You are viewing a plain text version of this content. The canonical link for it is here.
Posted to github@arrow.apache.org by GitBox <gi...@apache.org> on 2022/05/30 09:32:08 UTC

[GitHub] [arrow-rs] Uinelj commented on issue #1745: Lack of examples on parquet file write

Uinelj commented on issue #1745:
URL: https://github.com/apache/arrow-rs/issues/1745#issuecomment-1140928286

   @tustvold : I have not tried to use the arrow facing part as my usecase is centered around writing (huge) parquet files. Do you think that it would make sense to go through the Arrow API even if I'm only looking to write Parquet files? 
   The main gripe I have/had is around the whole Dremel logic that is hard to grasp, and even if a thorough tutorial/explanation might be out of scope, some pointers and an example could help people.
   
   I have changed my code to comply with the `15.0.0` developments, and I feel that the writing, opening and closing parts are smoother now, thanks a lot for that 👍 
   
   @alamb Well I originally had a very nested schema, involving maps, nullable lists, required lists with nullable elements, etc.

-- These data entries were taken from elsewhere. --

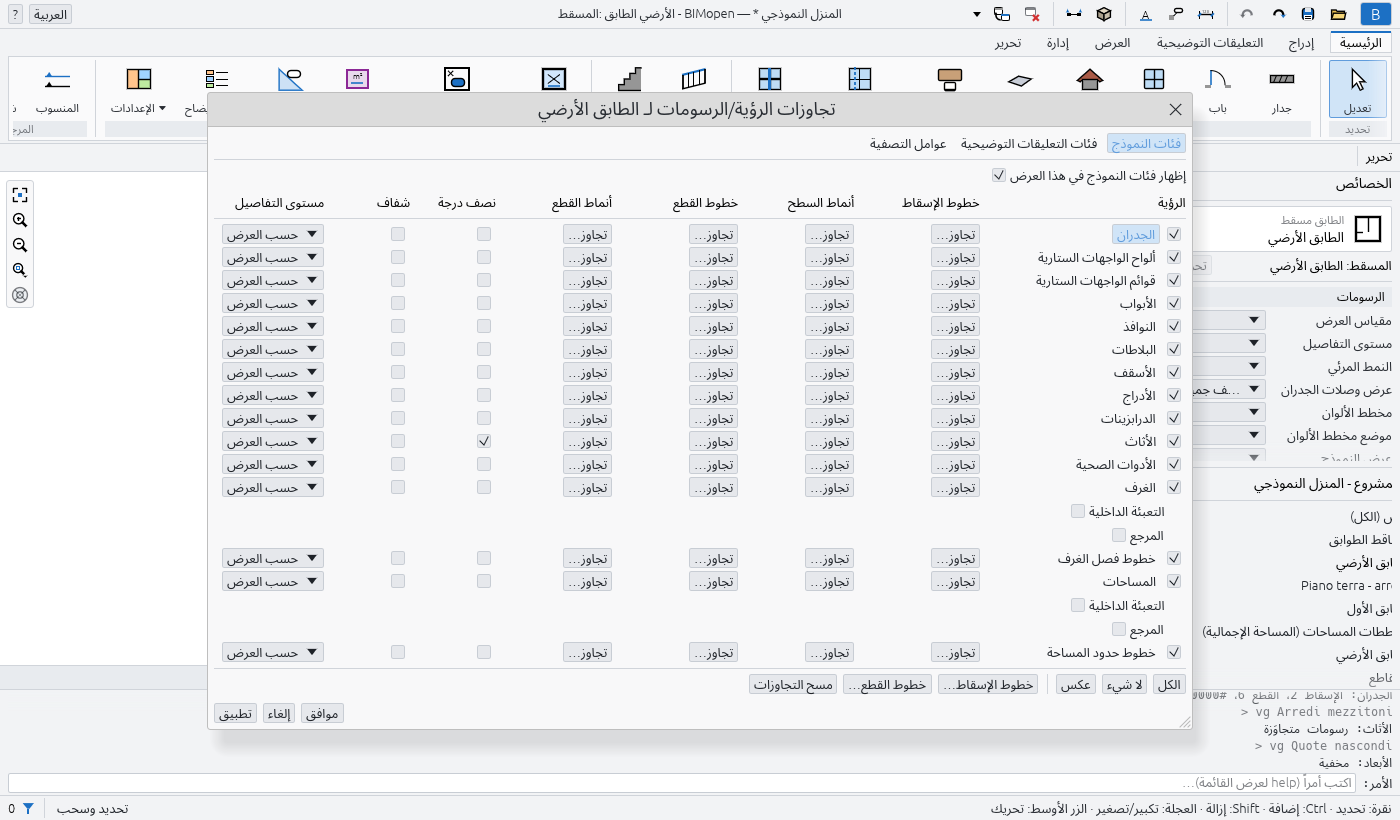Click the filter funnel icon in status bar
Screen dimensions: 1400x820
point(28,808)
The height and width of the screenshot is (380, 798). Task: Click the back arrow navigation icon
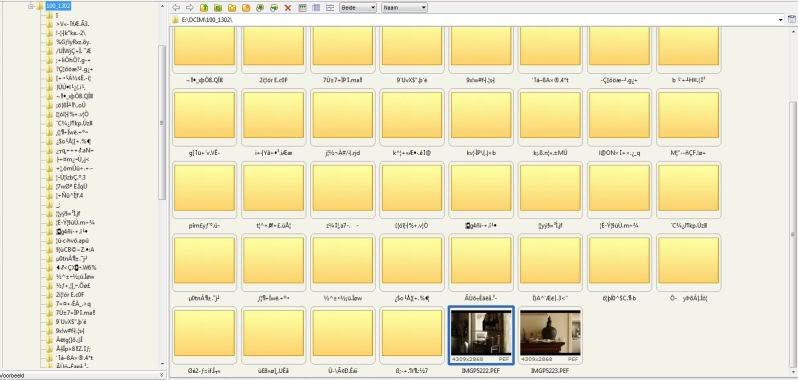point(176,8)
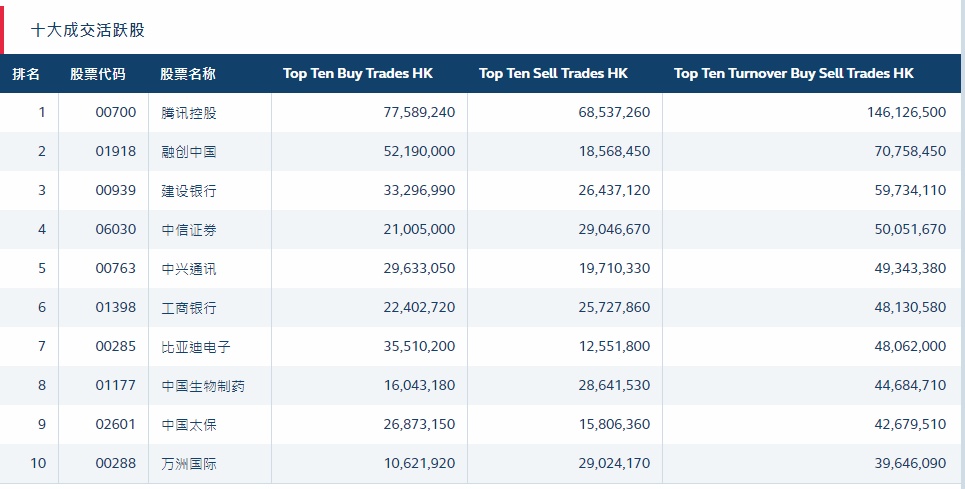
Task: Click Top Ten Turnover Buy Sell Trades header
Action: pyautogui.click(x=794, y=74)
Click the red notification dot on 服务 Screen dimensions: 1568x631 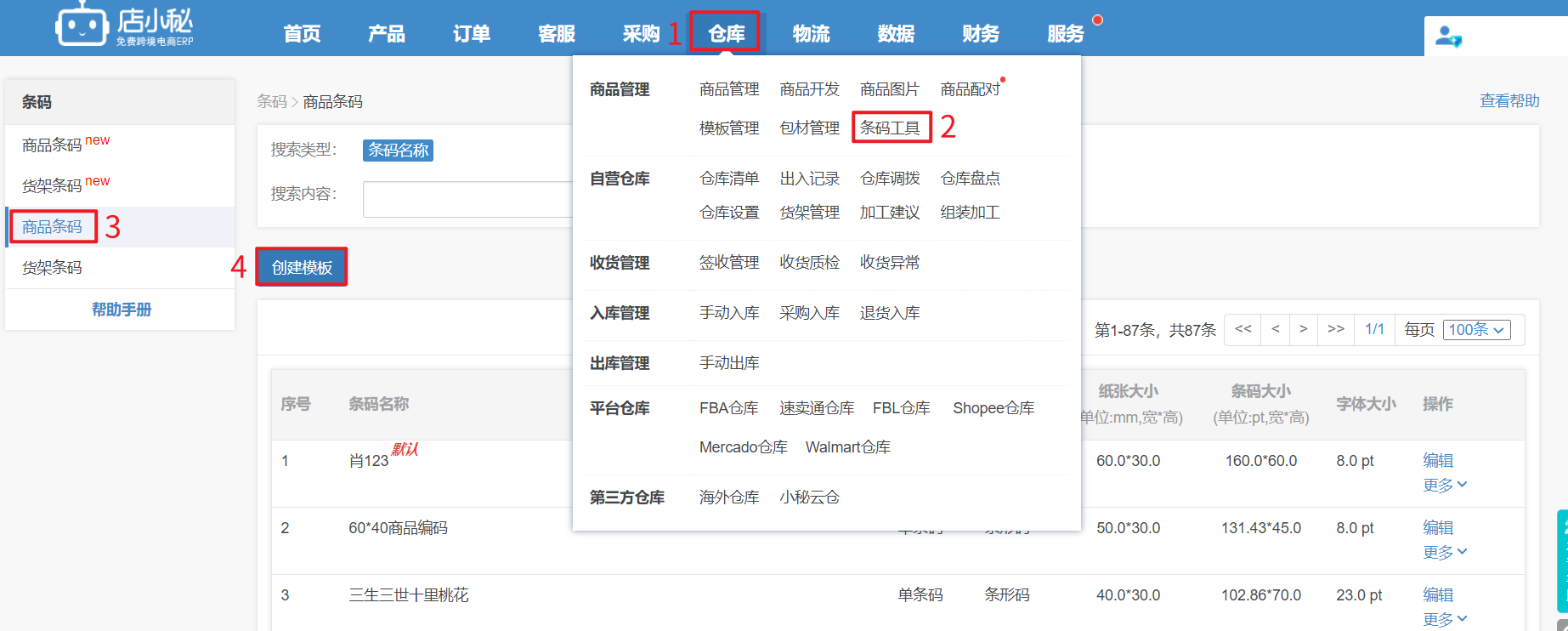tap(1097, 20)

I'm not yet fixed on a format since I want to measure performance for a set of usecases, so I'll experiment on the format.
   
   After failing, I went to try and create simple layouts, namely the one from the python tutorial (https://arrow.apache.org/docs/python/parquet.html#reading-and-writing-single-files), as well as another one using a required list with nullable items.
   
   I think that having two or three examples increasing in complexity and involving optionality and some amount of nesting would be good (to show how to define lists/maps, compute def/rep level and how to manage `Option<T>`).
   
   Here is the code that replicates the format from the Parquet Python tutorial. It may have too much data structures and no comments, but if you feel like it it could become one of the examples after being fixed!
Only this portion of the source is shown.